Abordaje inicial de las heridas. Puntos claves

El abordaje inicial de una herida aguda es crucial para prevenir complicaciones y promover la cicatrización.

Exploración y valoración

La exploración de la herida debe realizarse con buena iluminación y medidas de asepsia. Es importante valorar:

  • Presencia de hemorragia.
  • Localización, forma, extensión y longitud de la herida.
  • Aspecto de los bordes.
  • Profundidad.
  • Afectación de estructuras como nervios, tendones o ligamentos.
  • Grado de suciedad.
  • Cuerpos extraños.
  • Grado de contaminación.
  • Tiempo transcurrido desde la lesión hasta el tratamiento.
  • Dolor.

Condicionamiento y mecanismo de producción

Es importante conocer el lugar y las condiciones en las que se produjo la herida. Esto ayudará a determinar el riesgo de infección y la necesidad de profilaxis antitetánica.

Inmovilización

La inmovilización de la zona afectada es crucial para reducir el dolor y prevenir lesiones adicionales.

Limpieza

La limpieza de la herida debe realizarse con solución salina al 0,9% mediante chorro a presión.

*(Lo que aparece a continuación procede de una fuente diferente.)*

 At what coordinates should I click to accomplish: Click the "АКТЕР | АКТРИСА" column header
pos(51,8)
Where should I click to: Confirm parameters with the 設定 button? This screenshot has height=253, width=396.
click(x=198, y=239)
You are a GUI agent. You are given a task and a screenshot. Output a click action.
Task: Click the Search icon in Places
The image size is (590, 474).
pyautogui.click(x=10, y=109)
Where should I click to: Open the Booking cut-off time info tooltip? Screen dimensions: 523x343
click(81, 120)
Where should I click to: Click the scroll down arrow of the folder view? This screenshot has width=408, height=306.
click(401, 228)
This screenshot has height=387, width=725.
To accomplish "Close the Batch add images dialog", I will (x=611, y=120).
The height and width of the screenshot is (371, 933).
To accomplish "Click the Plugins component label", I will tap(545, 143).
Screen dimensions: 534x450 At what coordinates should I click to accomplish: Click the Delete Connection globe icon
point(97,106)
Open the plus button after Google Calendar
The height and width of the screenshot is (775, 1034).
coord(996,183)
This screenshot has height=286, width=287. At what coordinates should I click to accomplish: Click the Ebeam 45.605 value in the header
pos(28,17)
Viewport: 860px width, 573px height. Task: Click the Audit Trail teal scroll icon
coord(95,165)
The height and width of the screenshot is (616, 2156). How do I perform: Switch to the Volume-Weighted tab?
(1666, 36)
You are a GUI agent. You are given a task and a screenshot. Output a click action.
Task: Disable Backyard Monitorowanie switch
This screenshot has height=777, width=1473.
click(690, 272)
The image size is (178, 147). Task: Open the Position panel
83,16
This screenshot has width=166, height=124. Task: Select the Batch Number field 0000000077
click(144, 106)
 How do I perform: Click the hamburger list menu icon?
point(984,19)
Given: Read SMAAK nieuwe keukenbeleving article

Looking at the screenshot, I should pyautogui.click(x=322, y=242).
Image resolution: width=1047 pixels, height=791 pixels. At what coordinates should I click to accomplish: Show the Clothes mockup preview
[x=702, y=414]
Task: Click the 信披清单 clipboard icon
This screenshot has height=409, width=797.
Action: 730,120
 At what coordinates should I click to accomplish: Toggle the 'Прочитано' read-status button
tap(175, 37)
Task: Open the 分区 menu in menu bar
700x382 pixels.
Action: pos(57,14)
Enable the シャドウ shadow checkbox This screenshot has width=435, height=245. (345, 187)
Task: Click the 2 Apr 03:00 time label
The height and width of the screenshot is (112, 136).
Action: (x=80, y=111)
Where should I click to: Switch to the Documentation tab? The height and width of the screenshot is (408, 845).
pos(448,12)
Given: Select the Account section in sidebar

como realizar una curacion de una herida - Qué es la curación de heridas en enfermería

Profilaxis antitetánica

La profilaxis antitetánica es esencial en caso de heridas contaminadas o de alto riesgo.

Cuidados posteriores

Las curas se realizarán y espaciarán dependiendo de la evolución de la herida. Se le darán al paciente las recomendaciones acerca del cuidado de la propia herida, vigilancia del tipo de apósito, presencia de fiebre o escalofríos, enrojecimiento de la zona así como diferentes pautas de actuación.

La curación de heridas es un proceso complejo que requiere una atención médica adecuada y cuidados específicos. Es fundamental conocer los factores que pueden afectar la cicatrización, la clasificación de las heridas y los principios de cuidado para asegurar una correcta reparación tisular y minimizar el riesgo de complicaciones.